§ Exercise materials:
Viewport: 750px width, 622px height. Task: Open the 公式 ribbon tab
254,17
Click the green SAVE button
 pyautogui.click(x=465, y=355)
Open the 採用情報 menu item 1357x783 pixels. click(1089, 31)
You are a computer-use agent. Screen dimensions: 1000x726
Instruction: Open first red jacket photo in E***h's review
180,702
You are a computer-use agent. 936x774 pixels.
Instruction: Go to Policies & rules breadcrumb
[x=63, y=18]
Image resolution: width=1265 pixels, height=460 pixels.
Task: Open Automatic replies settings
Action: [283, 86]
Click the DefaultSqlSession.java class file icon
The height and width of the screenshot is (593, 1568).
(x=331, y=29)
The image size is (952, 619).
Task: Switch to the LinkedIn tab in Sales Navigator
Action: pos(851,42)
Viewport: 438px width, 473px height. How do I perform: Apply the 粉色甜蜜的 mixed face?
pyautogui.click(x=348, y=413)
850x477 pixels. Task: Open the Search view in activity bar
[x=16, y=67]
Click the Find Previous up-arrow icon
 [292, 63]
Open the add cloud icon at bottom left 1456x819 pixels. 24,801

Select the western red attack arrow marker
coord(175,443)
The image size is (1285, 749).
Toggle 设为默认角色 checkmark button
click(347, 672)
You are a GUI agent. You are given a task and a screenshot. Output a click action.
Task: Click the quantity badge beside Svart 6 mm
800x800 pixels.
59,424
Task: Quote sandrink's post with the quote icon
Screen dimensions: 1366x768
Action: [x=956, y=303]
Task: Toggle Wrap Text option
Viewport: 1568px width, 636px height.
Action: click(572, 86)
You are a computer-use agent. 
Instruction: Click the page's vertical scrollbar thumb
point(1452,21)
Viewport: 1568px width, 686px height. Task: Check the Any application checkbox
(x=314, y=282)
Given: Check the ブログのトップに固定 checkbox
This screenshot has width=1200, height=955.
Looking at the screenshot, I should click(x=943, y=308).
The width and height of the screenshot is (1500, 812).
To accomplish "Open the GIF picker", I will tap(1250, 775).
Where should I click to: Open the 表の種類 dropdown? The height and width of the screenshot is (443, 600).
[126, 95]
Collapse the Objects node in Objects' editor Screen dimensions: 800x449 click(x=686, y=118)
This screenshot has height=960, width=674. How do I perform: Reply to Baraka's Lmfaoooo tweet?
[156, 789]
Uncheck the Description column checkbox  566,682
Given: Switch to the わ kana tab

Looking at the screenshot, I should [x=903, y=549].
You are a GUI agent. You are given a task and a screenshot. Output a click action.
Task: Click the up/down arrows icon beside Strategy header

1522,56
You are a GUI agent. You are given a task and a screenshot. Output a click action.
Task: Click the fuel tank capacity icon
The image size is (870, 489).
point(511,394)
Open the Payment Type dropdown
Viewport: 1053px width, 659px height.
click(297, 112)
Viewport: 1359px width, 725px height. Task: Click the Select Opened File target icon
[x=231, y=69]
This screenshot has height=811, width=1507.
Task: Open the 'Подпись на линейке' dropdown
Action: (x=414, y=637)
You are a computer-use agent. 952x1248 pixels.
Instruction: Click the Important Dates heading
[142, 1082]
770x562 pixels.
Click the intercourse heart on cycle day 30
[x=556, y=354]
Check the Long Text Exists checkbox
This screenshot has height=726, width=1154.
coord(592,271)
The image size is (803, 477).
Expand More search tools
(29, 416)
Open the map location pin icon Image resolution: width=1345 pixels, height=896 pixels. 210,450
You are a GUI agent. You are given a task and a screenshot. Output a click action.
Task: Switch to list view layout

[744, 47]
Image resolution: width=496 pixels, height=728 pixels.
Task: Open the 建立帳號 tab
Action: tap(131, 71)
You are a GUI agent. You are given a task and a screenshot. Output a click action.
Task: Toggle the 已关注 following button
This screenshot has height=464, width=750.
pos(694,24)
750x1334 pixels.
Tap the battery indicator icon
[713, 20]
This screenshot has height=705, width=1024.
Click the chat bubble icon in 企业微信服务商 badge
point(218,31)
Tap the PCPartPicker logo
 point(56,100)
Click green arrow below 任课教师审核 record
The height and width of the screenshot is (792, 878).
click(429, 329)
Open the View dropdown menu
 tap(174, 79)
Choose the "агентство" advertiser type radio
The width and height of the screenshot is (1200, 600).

§ What you will do: Your answer must be the line that contains "Tap the PCPartPicker logo" and every line after it to the end of the records, reproduced exactly.

§ Answer for the task:
Tap the PCPartPicker logo
 point(56,100)
Click green arrow below 任课教师审核 record
The height and width of the screenshot is (792, 878).
click(429, 329)
Open the View dropdown menu
 tap(174, 79)
Choose the "агентство" advertiser type radio
The width and height of the screenshot is (1200, 600).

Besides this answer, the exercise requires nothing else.